At Jose Pearson, patients who have different degrees of drug
resistance - with XDR-TB being more deadly than
multidrug-resistant TB - live in different quarters, but they mix
on the grounds. Infectious disease experts say that some of the
multidrug-resistant patients are likely to catch the more severe
XDR strains of tuberculosis directly from their fellow patients.
Peter Jantjes, the chief professional nurse in Jose Pearson's
XDR-TB unit, said that multidrug-resistant patients were turning
into XDR-TB patients at an "intense rate."
Vuyokazi Gqawe, 30, a saloonkeeper, was admitted to the hospital
more than two years ago with the lesser form of drug-resistant
TB, then was found to have the far more dangerous kind in June.
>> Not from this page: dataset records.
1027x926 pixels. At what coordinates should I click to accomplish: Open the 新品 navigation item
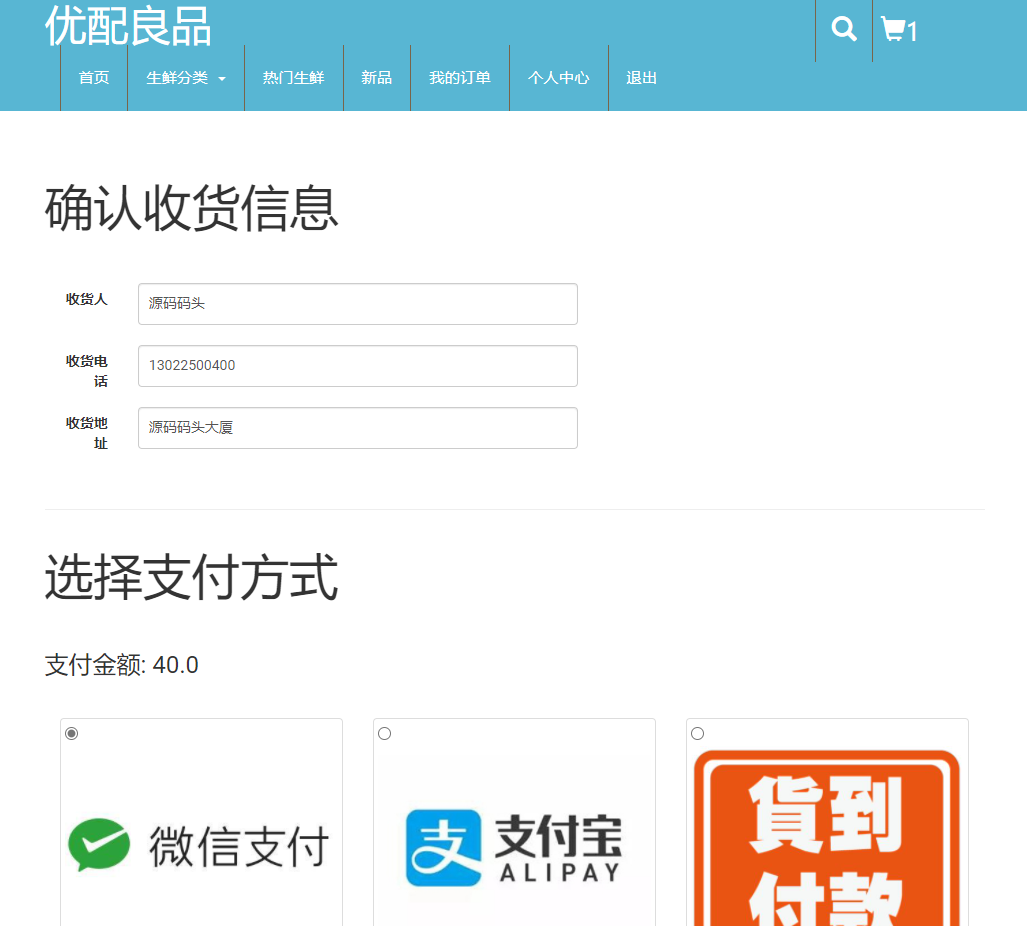point(377,78)
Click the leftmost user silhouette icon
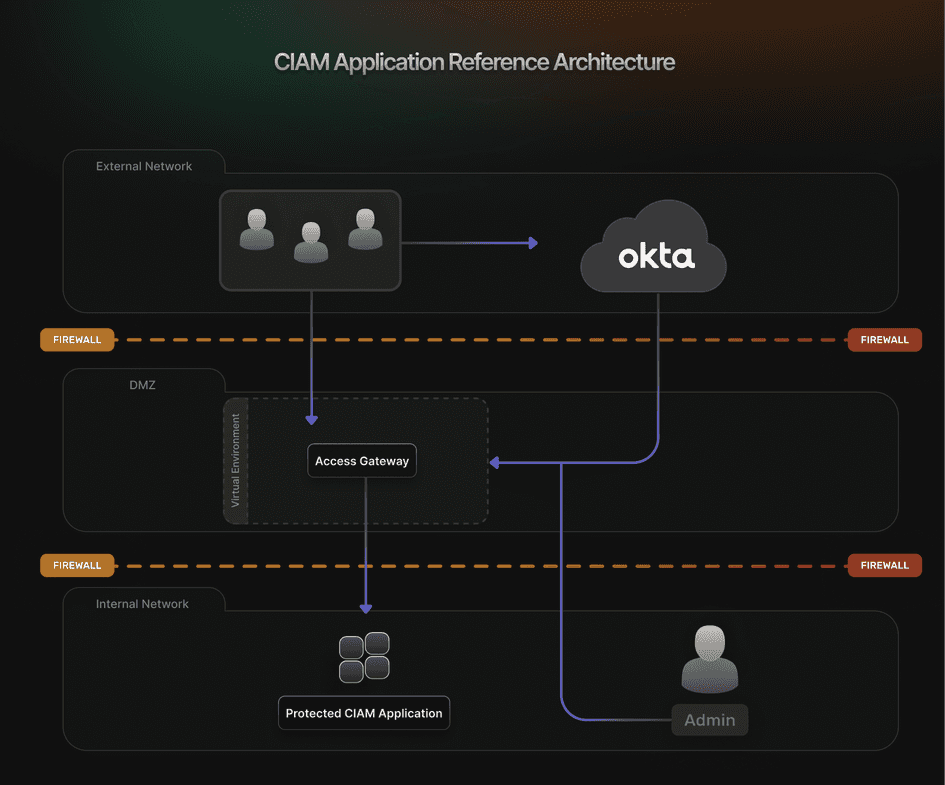The height and width of the screenshot is (785, 945). click(x=256, y=232)
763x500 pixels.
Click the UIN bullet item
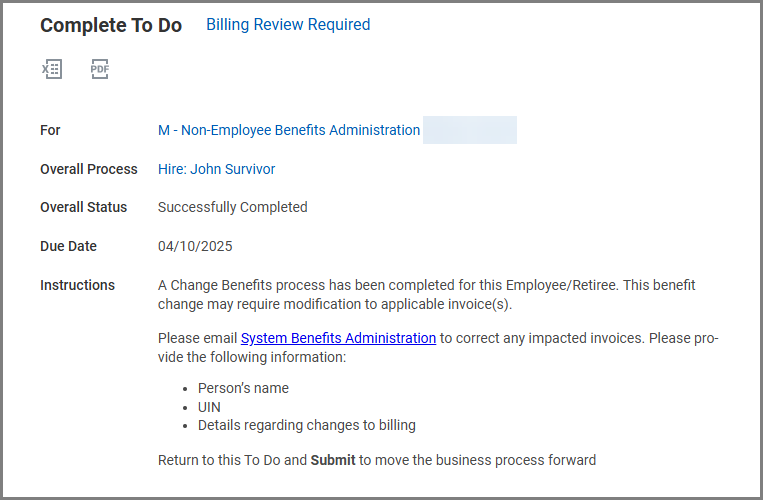pyautogui.click(x=211, y=407)
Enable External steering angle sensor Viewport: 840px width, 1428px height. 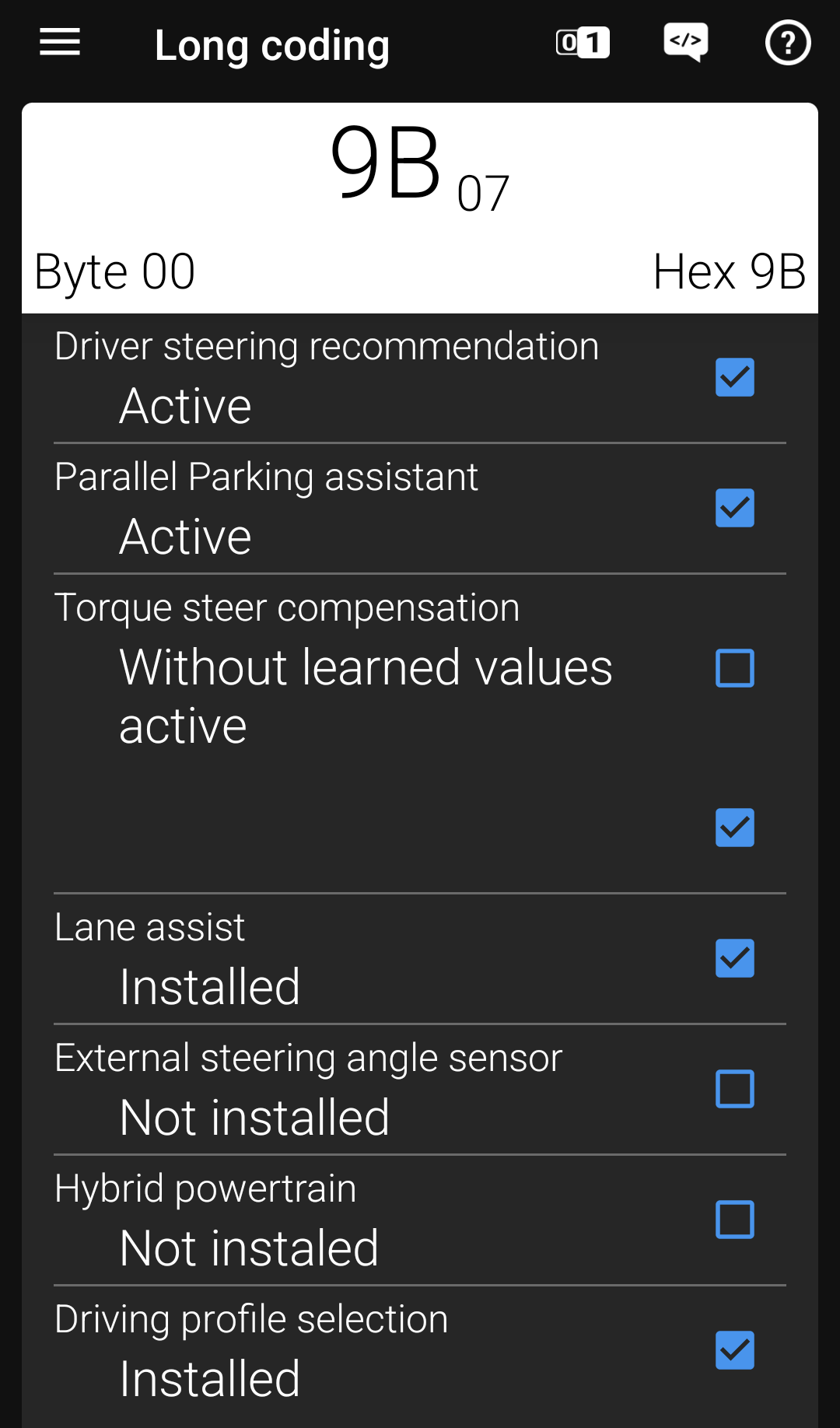pos(734,1089)
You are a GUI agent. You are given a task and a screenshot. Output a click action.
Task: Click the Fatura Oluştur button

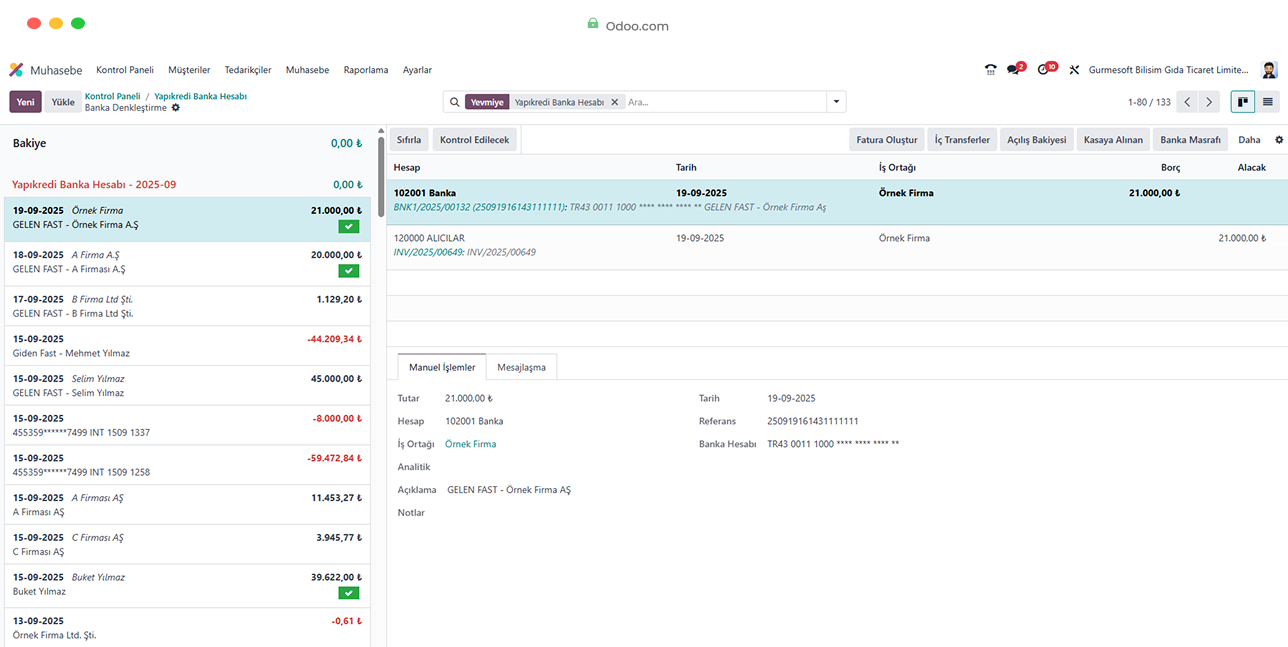click(886, 140)
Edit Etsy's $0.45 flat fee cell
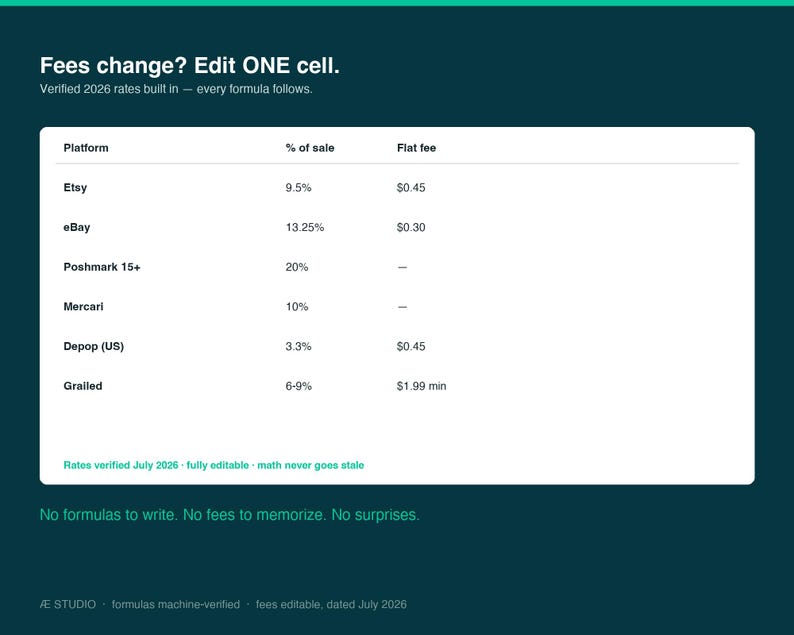794x635 pixels. point(411,187)
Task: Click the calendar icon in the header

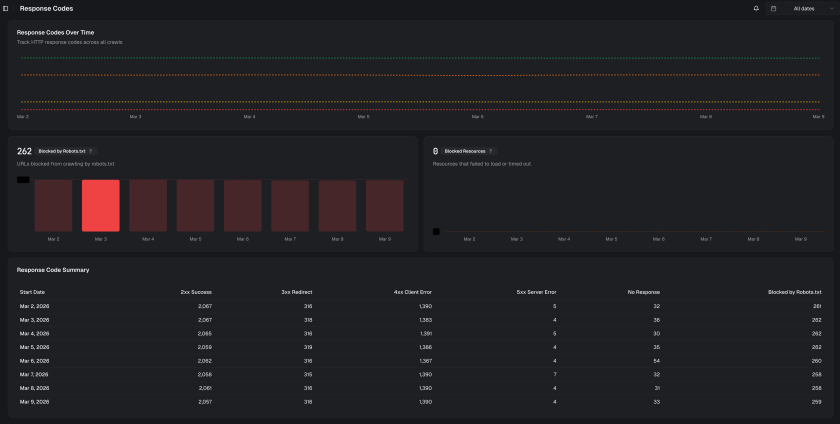Action: [773, 8]

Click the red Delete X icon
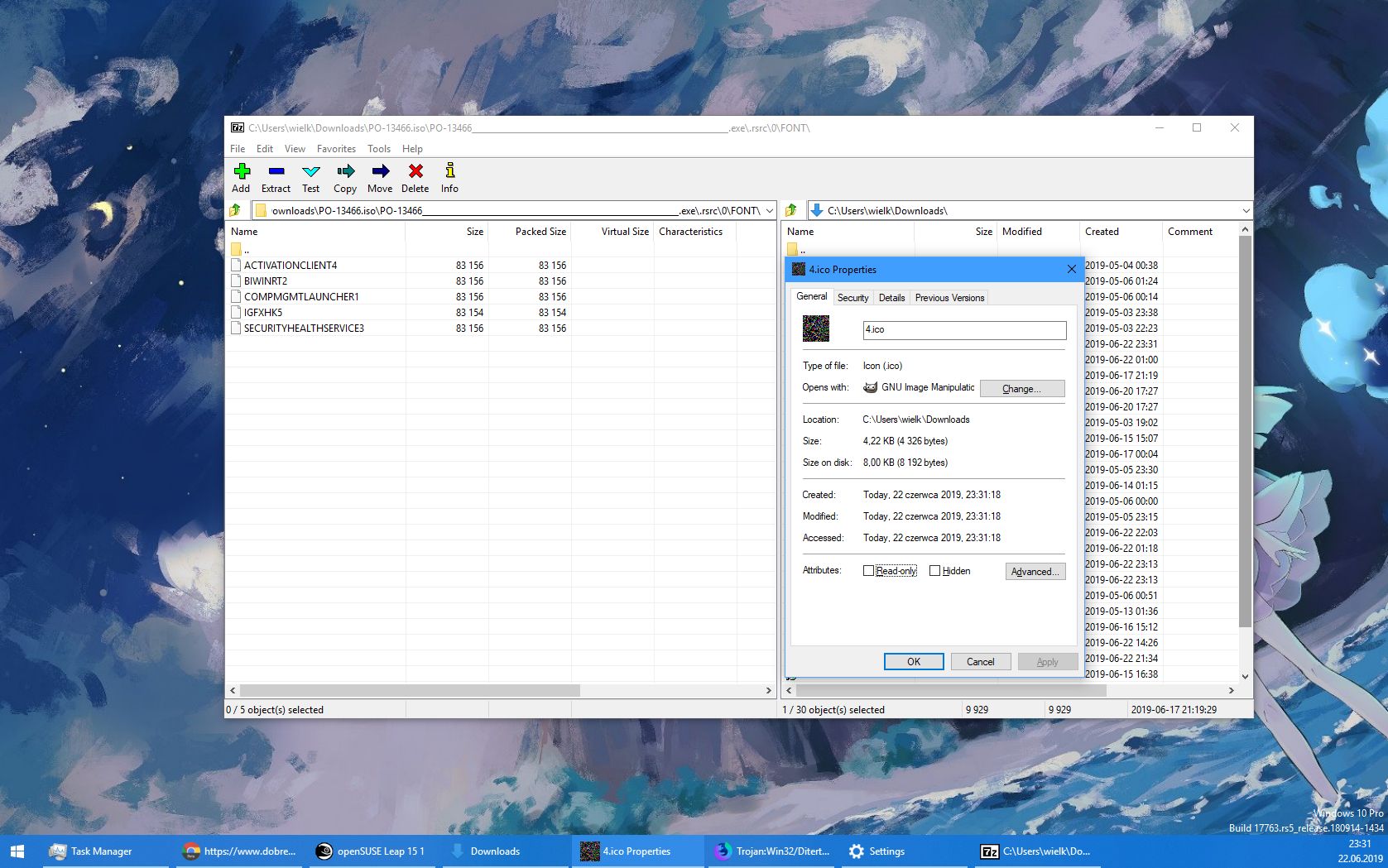415,171
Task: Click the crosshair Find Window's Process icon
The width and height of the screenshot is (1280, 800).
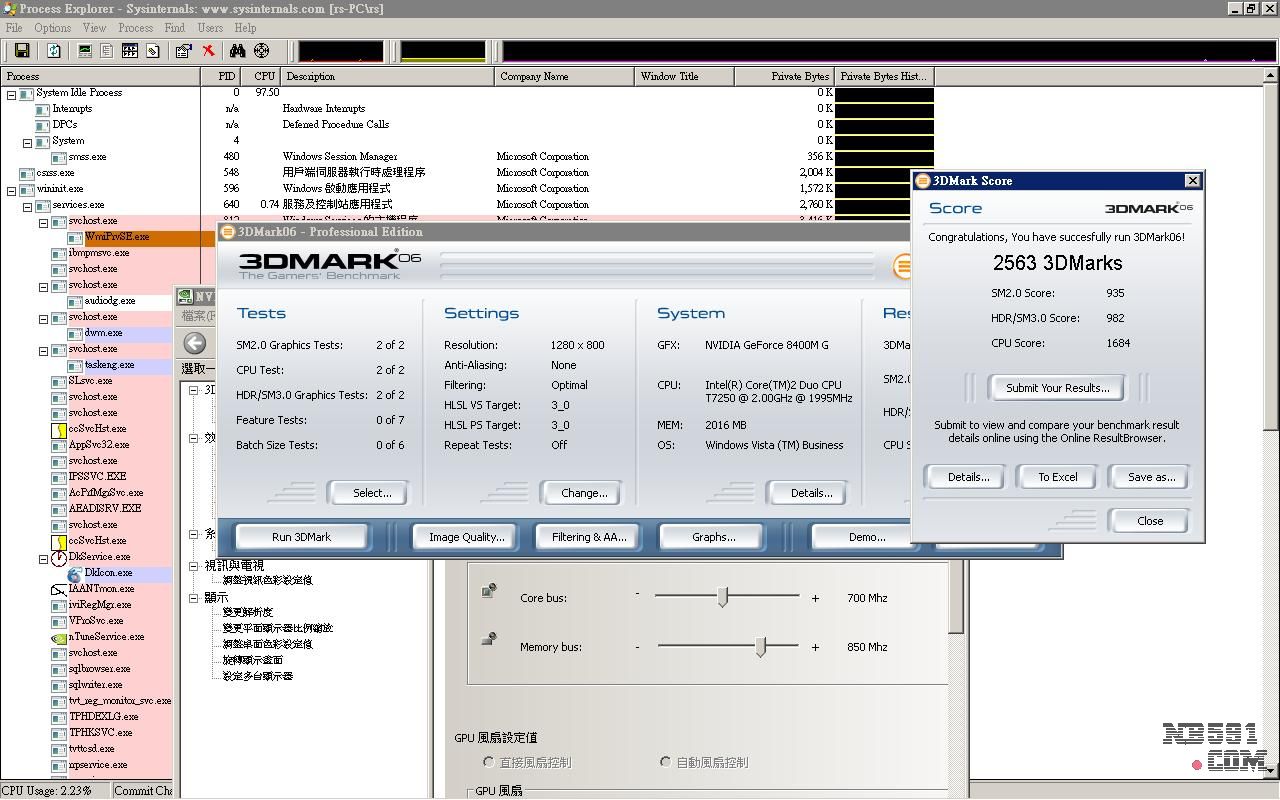Action: [261, 51]
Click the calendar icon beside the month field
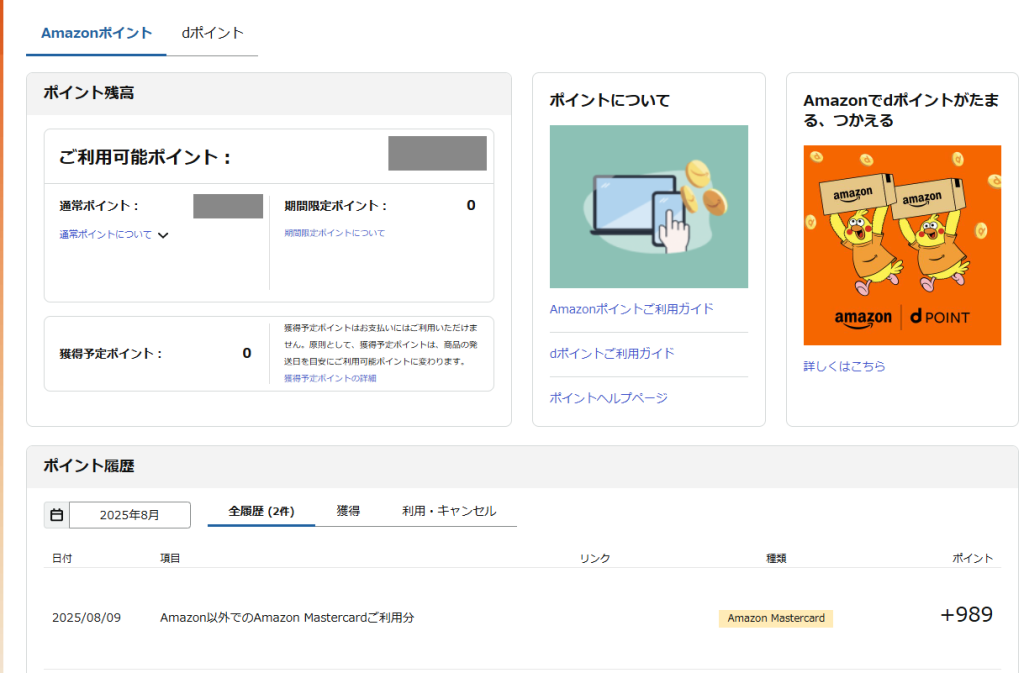The width and height of the screenshot is (1024, 673). pyautogui.click(x=57, y=515)
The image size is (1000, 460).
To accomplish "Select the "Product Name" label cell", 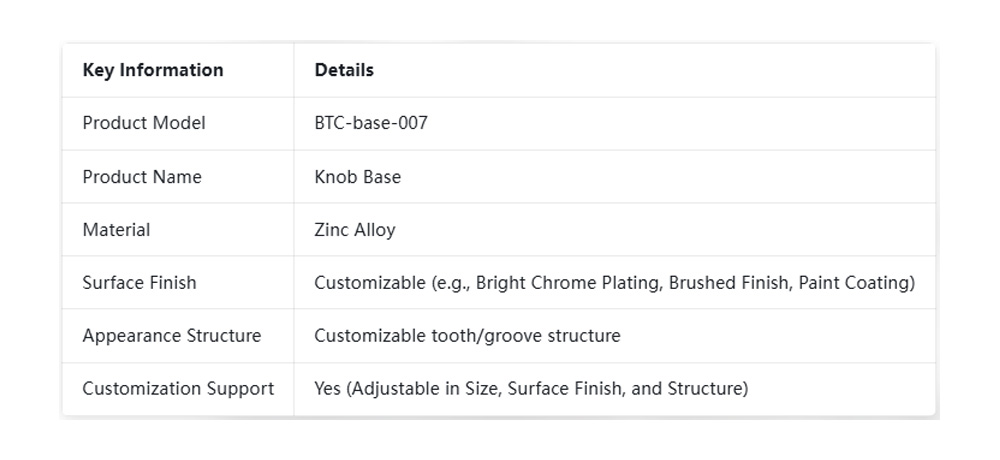I will point(142,177).
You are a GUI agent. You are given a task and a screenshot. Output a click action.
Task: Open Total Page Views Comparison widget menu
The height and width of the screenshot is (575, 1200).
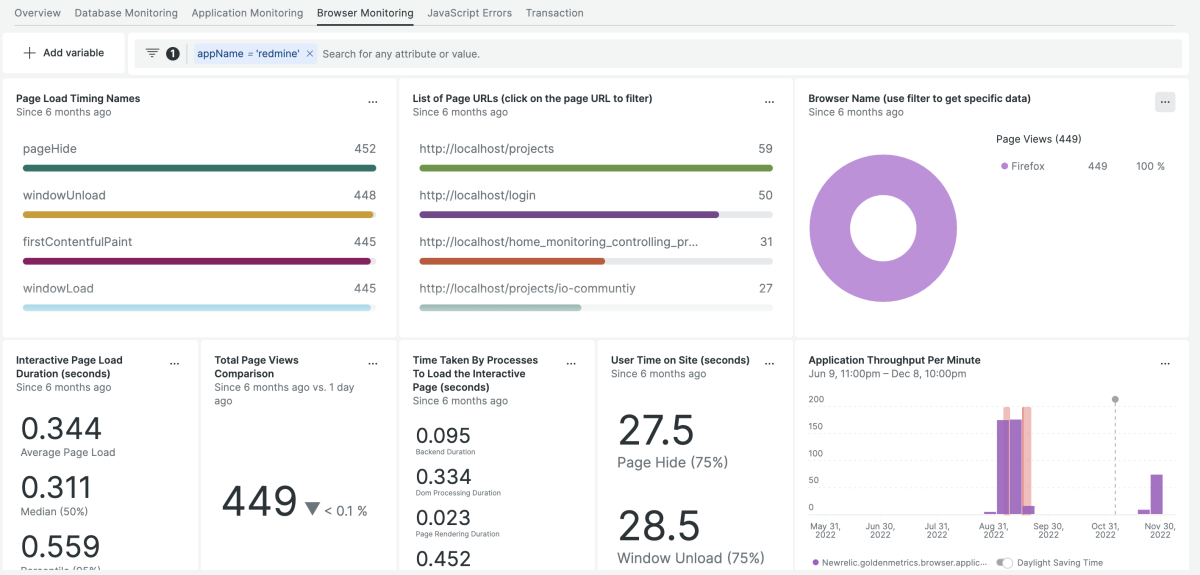pos(373,364)
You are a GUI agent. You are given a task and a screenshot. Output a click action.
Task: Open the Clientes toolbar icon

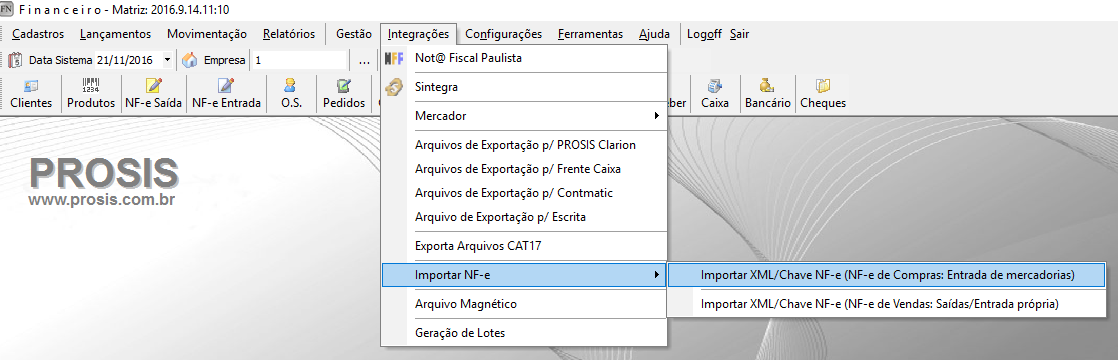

"They don't have the answers," she said.
Mrs. Gqawe was pregnant when she was admitted and gave birth
here, but she sent her newborn to live with family. She has since
seen her daughter, now 2, only in photographs, except when she
once waved to her through the hospital gate. "She didn't even
know who I was," Ms. Gqawe said.
The hospital itself is a caldron of discontent. The staff members
and the patients share a pervasive sense of dread.
"It's going to burst," warned Louise Bruiners, the sole social
worker for the more than 300 patients. "Something really bad is
going to happen."
Angry patients bully and threaten the staff and have even
brandished knives at security guards to get out of the hospital,
hospital managers said. Crowds of patients have blockaded the
entry gate, demanding weekend passes to go home.
On a recent Saturday, as workmen tried to erect a second buffer
gate at the entrance, patients pulled it down, jumped up and down
on it and repeatedly heaved a chunk of concrete on it.
The hospital's management has been trying to make Jose Pearson
more tolerable. It has brought in a pool table, flat-panel
televisions, soccer balls and sewing machines. Hospital managers
hope to bring patients' families for more regular visits.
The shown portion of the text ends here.